El metal rojo cerró la sesión con un salto de 2,68%, alcanzando, según analistas, “niveles impensados” para el contexto de pandemia.

Este es el valor más alto del commodity desde el 27 de junio de 2018, cuando cotizó en US$3,0334. Y es la primera vez que supera los US$3 desde el 29 de junio de ese mismo año, hace casi dos años y dos meses.
Con ello, el promedio del mes escaló a US$2,9219 y el anual a US$2,5844.
Según Carlos Quezada, analista senior de Libertex, las razones que explican esta fuerte apreciación del cobre son “estímulos monetarios de los Bancos Centrales, post caída de marzo, promueven la inversión en renta variable, reactivando a las empresas y con esto el consumo de cobre a nivel global”.
A ello se suma la “debilidad del usd a nivel internacional. Las materias primas al cotizar en usd, tienen una relación inversa con gran parte de los commodities. Los agresivos estímulos monetarios en EE.UU. tienen al usdindex en mínimos de los últimos 24 meses, impulsando al cobre”

También, de acuerdo con Quezada, se apuntan “fuertes descensos en los inventarios de cobre desde mayo a la fecha (61%) en la red de almacenes global de la Bolsa de Metales de Londres, llegando a los niveles vistos en el 2008 junto con un aumento en la demanda por parte de China, tras su reactivación económica post periodo de cuarentena”.
Mientras que Luis Alberto Reyes, analista de mercados de Mercados G, comentó que “los futuros del cobre rompen la resistencia de los US$3 la libra, logrando así una importante alza que ayuda profundamente a la precaria economía chilena, tras anotar una contracción del PIB del 14,2%”.

“De acuerdo con los registros de Cochilco, la última vez que el cobre estuvo por encima de este precio fue el 29 de junio de 2018. El salto de la materia prima estaría asociado al retraso en la reapertura de una fundición en EE.UU. de la minera RioTinto, lo que eleva temores de disrupciones en la oferta”, dijo.

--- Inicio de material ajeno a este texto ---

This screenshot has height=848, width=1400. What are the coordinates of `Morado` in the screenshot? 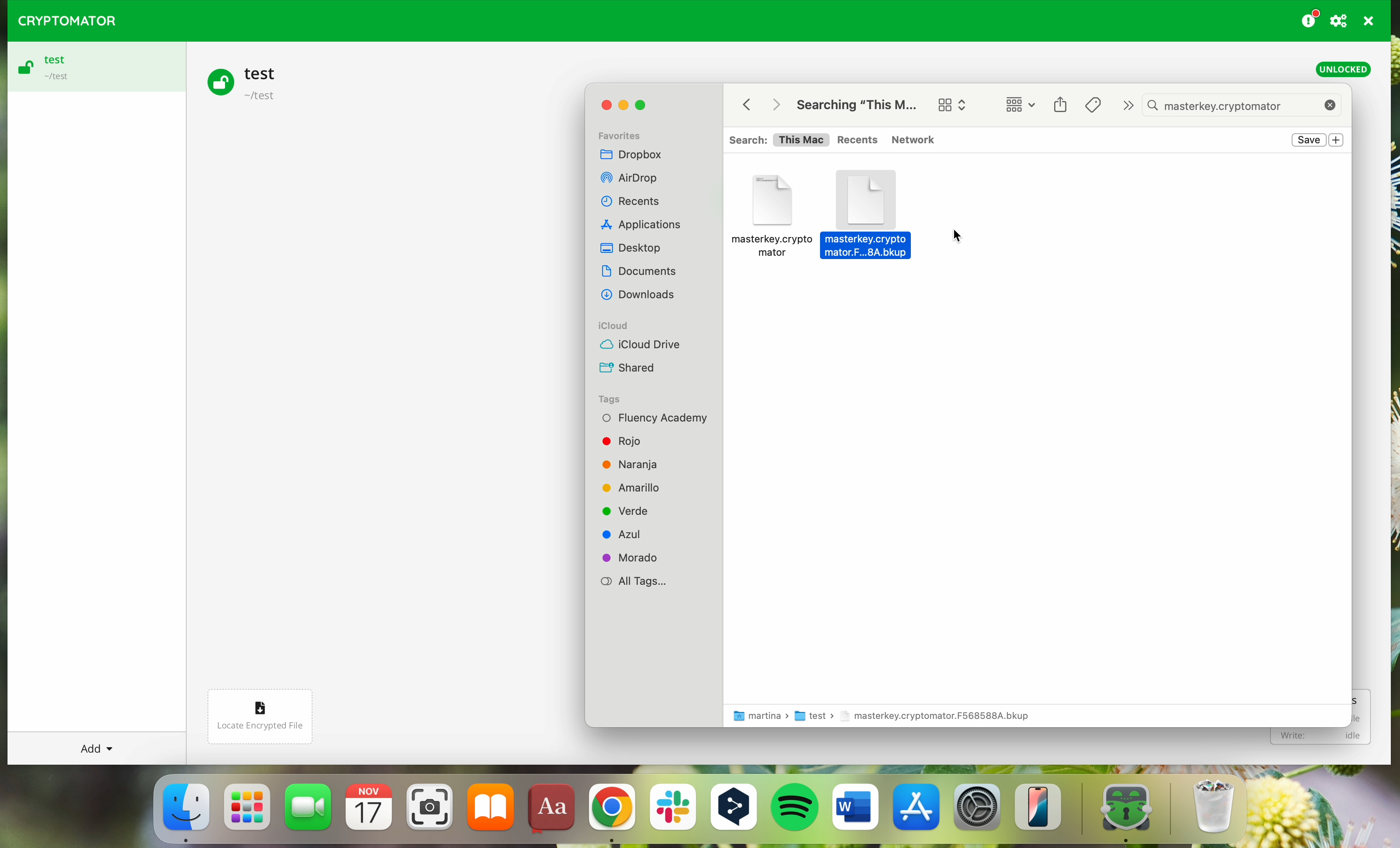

Y agregó que “por otro lado, los datos oficiales de China ayer mostraron que la producción de cobre refinado en el gigante asiático bajó en julio frente al mes anterior, ya que las fundiciones realizaron mantenimientos durante el verano boreal y los suministros de concentrado del metal siguieron ajustados por las restricciones a la minería debido al coronavirus”.

“La idea de un recorte generalizado en la oferta de cobre está impulsando el metal rojo al alza en plena pandemia, alcanzando niveles impensados para este contexto. La demanda por su parte se mantiene en aumento, principalmente en China donde su plan de recuperación implica invertir en infraestructura”, concluyó Reyes.